Dataset records

● ● ● ●

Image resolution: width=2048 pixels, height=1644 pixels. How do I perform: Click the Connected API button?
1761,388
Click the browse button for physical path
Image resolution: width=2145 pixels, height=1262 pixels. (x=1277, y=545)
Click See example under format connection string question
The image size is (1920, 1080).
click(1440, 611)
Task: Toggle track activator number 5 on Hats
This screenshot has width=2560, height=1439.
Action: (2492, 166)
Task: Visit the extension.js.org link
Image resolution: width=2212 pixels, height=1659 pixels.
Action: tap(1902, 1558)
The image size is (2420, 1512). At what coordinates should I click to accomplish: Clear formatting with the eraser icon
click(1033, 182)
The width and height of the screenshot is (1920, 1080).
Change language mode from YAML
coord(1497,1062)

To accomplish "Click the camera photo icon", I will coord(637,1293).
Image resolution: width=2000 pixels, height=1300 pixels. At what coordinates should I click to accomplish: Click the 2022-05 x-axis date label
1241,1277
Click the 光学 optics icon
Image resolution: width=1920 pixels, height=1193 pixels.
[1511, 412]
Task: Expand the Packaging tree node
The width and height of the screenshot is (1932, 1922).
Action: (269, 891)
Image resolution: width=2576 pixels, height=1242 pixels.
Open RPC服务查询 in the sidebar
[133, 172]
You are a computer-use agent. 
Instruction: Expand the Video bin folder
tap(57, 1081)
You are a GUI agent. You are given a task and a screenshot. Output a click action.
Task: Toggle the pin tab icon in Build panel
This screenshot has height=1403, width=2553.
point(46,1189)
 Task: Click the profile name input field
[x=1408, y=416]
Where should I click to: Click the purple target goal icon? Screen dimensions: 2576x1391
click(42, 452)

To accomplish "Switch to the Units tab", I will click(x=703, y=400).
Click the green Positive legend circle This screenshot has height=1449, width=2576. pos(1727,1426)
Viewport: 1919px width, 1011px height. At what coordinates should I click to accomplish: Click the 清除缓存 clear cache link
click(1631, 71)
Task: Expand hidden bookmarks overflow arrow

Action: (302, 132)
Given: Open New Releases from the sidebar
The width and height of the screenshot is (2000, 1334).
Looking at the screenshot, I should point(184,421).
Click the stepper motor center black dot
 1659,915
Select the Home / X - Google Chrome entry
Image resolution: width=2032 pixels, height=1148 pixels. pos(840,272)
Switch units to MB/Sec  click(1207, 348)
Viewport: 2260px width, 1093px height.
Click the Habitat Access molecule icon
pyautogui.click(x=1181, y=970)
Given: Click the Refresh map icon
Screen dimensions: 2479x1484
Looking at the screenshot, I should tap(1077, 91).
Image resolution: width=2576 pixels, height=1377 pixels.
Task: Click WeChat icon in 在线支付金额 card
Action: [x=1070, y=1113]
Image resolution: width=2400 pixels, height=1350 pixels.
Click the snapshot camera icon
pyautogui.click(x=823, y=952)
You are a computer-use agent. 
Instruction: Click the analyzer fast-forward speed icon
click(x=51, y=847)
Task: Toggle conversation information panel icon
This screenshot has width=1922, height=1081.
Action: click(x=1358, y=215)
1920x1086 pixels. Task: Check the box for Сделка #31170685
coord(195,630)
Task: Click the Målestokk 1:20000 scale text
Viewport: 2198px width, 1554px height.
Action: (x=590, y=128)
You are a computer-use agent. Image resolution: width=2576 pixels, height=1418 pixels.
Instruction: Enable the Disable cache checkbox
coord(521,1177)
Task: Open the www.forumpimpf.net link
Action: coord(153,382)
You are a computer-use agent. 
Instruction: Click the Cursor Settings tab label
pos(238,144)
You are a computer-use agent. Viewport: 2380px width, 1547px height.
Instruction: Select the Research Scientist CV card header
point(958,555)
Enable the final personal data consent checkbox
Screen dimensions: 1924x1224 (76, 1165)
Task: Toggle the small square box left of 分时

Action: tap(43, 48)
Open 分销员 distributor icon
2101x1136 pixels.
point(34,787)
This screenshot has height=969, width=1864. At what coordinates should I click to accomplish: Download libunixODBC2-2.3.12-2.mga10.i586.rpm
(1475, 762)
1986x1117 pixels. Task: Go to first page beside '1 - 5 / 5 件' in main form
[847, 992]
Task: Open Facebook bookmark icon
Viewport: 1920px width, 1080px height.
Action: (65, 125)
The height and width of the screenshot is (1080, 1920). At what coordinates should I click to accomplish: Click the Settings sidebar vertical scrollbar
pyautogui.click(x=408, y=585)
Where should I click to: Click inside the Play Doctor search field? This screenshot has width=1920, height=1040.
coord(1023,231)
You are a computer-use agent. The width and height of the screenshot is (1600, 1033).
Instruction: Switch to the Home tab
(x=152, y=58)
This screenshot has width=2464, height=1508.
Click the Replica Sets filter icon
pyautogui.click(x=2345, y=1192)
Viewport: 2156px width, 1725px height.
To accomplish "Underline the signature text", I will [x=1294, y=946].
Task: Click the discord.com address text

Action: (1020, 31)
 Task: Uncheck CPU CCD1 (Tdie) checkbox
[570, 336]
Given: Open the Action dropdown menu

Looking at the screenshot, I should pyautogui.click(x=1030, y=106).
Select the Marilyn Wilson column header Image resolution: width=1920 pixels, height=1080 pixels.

● ● ● ●

■ ASSIGNMENT ■
Restate each entry exactly, skipping none.

■ EXERCISE SOLUTION ■
Image resolution: width=2048 pixels, height=1644 pixels. How do I perform: Click the Connected API button?
1761,388
Click the browse button for physical path
Image resolution: width=2145 pixels, height=1262 pixels. (x=1277, y=545)
Click See example under format connection string question
The image size is (1920, 1080).
click(1440, 611)
Task: Toggle track activator number 5 on Hats
This screenshot has width=2560, height=1439.
Action: (2492, 166)
Task: Visit the extension.js.org link
Image resolution: width=2212 pixels, height=1659 pixels.
Action: tap(1902, 1558)
The image size is (2420, 1512). At what coordinates should I click to accomplish: Clear formatting with the eraser icon
click(1033, 182)
The width and height of the screenshot is (1920, 1080).
Change language mode from YAML
coord(1497,1062)

To accomplish "Click the camera photo icon", I will coord(637,1293).
Image resolution: width=2000 pixels, height=1300 pixels. At what coordinates should I click to accomplish: Click the 2022-05 x-axis date label
1241,1277
Click the 光学 optics icon
Image resolution: width=1920 pixels, height=1193 pixels.
[1511, 412]
Task: Expand the Packaging tree node
The width and height of the screenshot is (1932, 1922).
Action: (269, 891)
Image resolution: width=2576 pixels, height=1242 pixels.
Open RPC服务查询 in the sidebar
[133, 172]
You are a computer-use agent. 
Instruction: Expand the Video bin folder
tap(57, 1081)
You are a GUI agent. You are given a task and a screenshot. Output a click action.
Task: Toggle the pin tab icon in Build panel
This screenshot has height=1403, width=2553.
point(46,1189)
 Task: Click the profile name input field
[x=1408, y=416]
Where should I click to: Click the purple target goal icon? Screen dimensions: 2576x1391
click(42, 452)

To accomplish "Switch to the Units tab", I will click(x=703, y=400).
Click the green Positive legend circle This screenshot has height=1449, width=2576. pos(1727,1426)
Viewport: 1919px width, 1011px height. At what coordinates should I click to accomplish: Click the 清除缓存 clear cache link
click(1631, 71)
Task: Expand hidden bookmarks overflow arrow

Action: (302, 132)
Given: Open New Releases from the sidebar
The width and height of the screenshot is (2000, 1334).
Looking at the screenshot, I should point(184,421).
Click the stepper motor center black dot
 1659,915
Select the Home / X - Google Chrome entry
Image resolution: width=2032 pixels, height=1148 pixels. pos(840,272)
Switch units to MB/Sec  click(1207, 348)
Viewport: 2260px width, 1093px height.
Click the Habitat Access molecule icon
pyautogui.click(x=1181, y=970)
Given: Click the Refresh map icon
Screen dimensions: 2479x1484
Looking at the screenshot, I should tap(1077, 91).
Image resolution: width=2576 pixels, height=1377 pixels.
Task: Click WeChat icon in 在线支付金额 card
Action: [x=1070, y=1113]
Image resolution: width=2400 pixels, height=1350 pixels.
Click the snapshot camera icon
pyautogui.click(x=823, y=952)
You are a computer-use agent. 
Instruction: Click the analyzer fast-forward speed icon
click(x=51, y=847)
Task: Toggle conversation information panel icon
This screenshot has width=1922, height=1081.
Action: click(x=1358, y=215)
1920x1086 pixels. Task: Check the box for Сделка #31170685
coord(195,630)
Task: Click the Målestokk 1:20000 scale text
Viewport: 2198px width, 1554px height.
Action: (x=590, y=128)
You are a computer-use agent. Image resolution: width=2576 pixels, height=1418 pixels.
Instruction: Enable the Disable cache checkbox
coord(521,1177)
Task: Open the www.forumpimpf.net link
Action: coord(153,382)
You are a computer-use agent. 
Instruction: Click the Cursor Settings tab label
pos(238,144)
You are a computer-use agent. Viewport: 2380px width, 1547px height.
Instruction: Select the Research Scientist CV card header
point(958,555)
Enable the final personal data consent checkbox
Screen dimensions: 1924x1224 (76, 1165)
Task: Toggle the small square box left of 分时

Action: tap(43, 48)
Open 分销员 distributor icon
2101x1136 pixels.
point(34,787)
This screenshot has height=969, width=1864. At what coordinates should I click to accomplish: Download libunixODBC2-2.3.12-2.mga10.i586.rpm
(1475, 762)
1986x1117 pixels. Task: Go to first page beside '1 - 5 / 5 件' in main form
[847, 992]
Task: Open Facebook bookmark icon
Viewport: 1920px width, 1080px height.
Action: (65, 125)
The height and width of the screenshot is (1080, 1920). At what coordinates should I click to accomplish: Click the Settings sidebar vertical scrollbar
pyautogui.click(x=408, y=585)
Where should I click to: Click inside the Play Doctor search field? This screenshot has width=1920, height=1040.
coord(1023,231)
You are a computer-use agent. The width and height of the screenshot is (1600, 1033).
Instruction: Switch to the Home tab
(x=152, y=58)
This screenshot has width=2464, height=1508.
Click the Replica Sets filter icon
pyautogui.click(x=2345, y=1192)
Viewport: 2156px width, 1725px height.
To accomplish "Underline the signature text", I will [x=1294, y=946].
Task: Click the discord.com address text

Action: (1020, 31)
 Task: Uncheck CPU CCD1 (Tdie) checkbox
[570, 336]
Given: Open the Action dropdown menu

Looking at the screenshot, I should pyautogui.click(x=1030, y=106).
Select the Marilyn Wilson column header Image resolution: width=1920 pixels, height=1080 pixels.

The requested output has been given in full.